Unfortunately there are people on this earth that can be unbelievably cruel. I'm going to hold onto the hope that the person I'm thinking of was unintentionally cruel but that really doesn't help very much.

Today is the 28th - never my favorite day of the month but generally tolerable. This 28th was a bit tougher to begin with because it is the 4 year angel date of her sons death in addition to the 28 month mark for Sean. Denise and her son Jeff have been in my thoughts all day.

On top of that I walked into work this morning only to discover that one of our drivers had been involved in a fatal accident less than a mile away. He's okay but there is another family out there starting this difficult journey tonight. My heart bleeds for them.

I don't think most of the folks I work with know/remember how Sean passed and based on that I'm going to excuse their insistence on discussing this accident - over and over - on what was already a difficult day for me. I removed myself from the showroom multiple times to avoid conversations and was just trying to hold on long enough to finish my shift and go home. And then my phone rang...

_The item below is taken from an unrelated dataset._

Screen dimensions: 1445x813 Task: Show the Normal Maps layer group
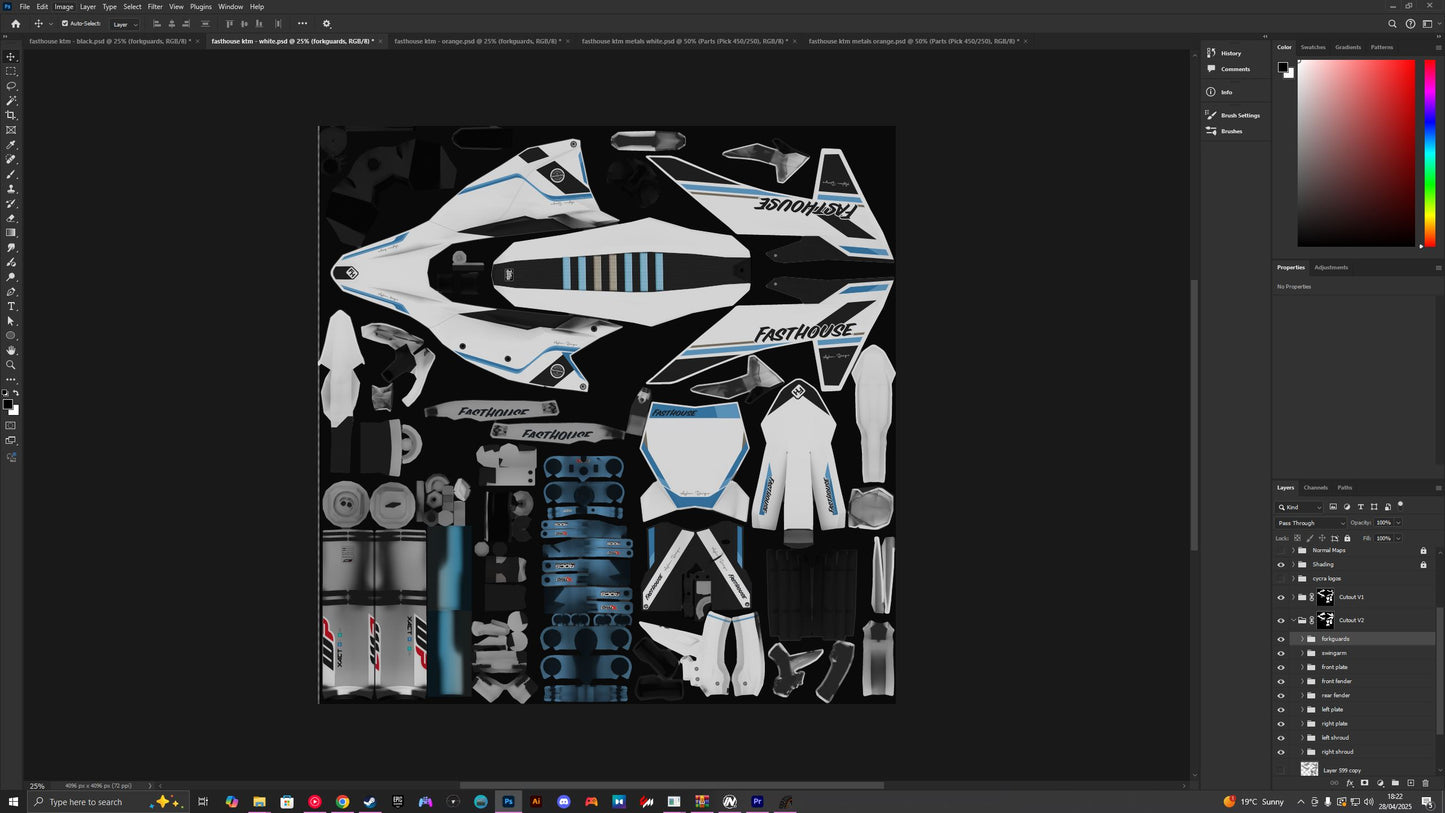1281,550
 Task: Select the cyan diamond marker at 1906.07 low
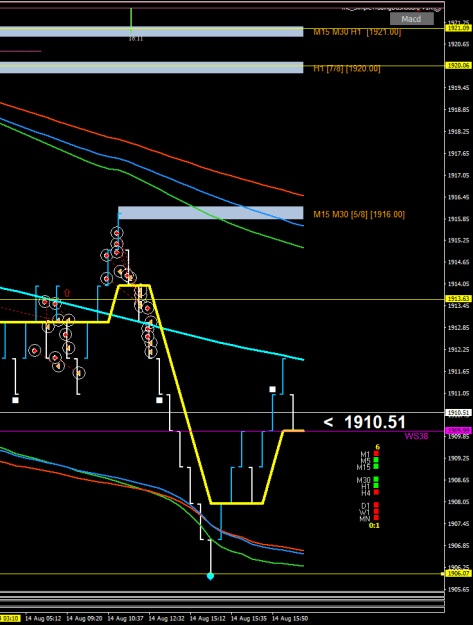[210, 576]
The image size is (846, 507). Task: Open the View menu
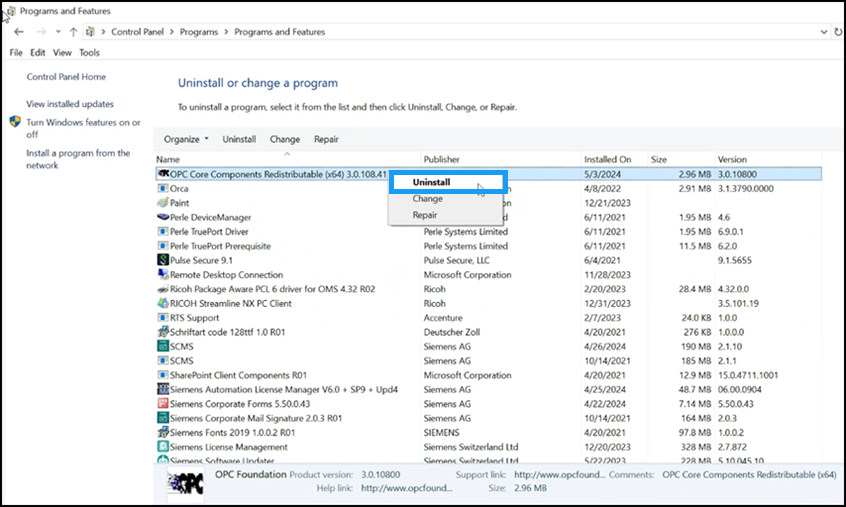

My mother in law had received a call telling her that her son, my husband, was dead. He wasn't answering his phone and she can't drive to get to him. How incredibly horrible. I reassured her that I had seen him an hour before when he dropped my car off at work and I was sure he was okay then tried to call him myself. No answer...and no answer again.

I work only 1.5 miles away from home but today it took what felt like hours to get home. I've never been so afraid of what I might see when I turned the corner - namely his truck gone or a police car in the driveway. I was absolutely hysterical when I threw open the door to find him sitting in his chair wondering what on earth was going on. He's fine and I'm shaky but hanging on.

I'm sure that someone out there thought that the phone call they made was the funniest thing ever. My prayer for them is that they never, ever, ever understand exactly how cruel it was. The wrong random number was dialed today to the wrong family that has already experienced too much loss. What a cruel, horrific thing to do...and I hope the caller never understands why.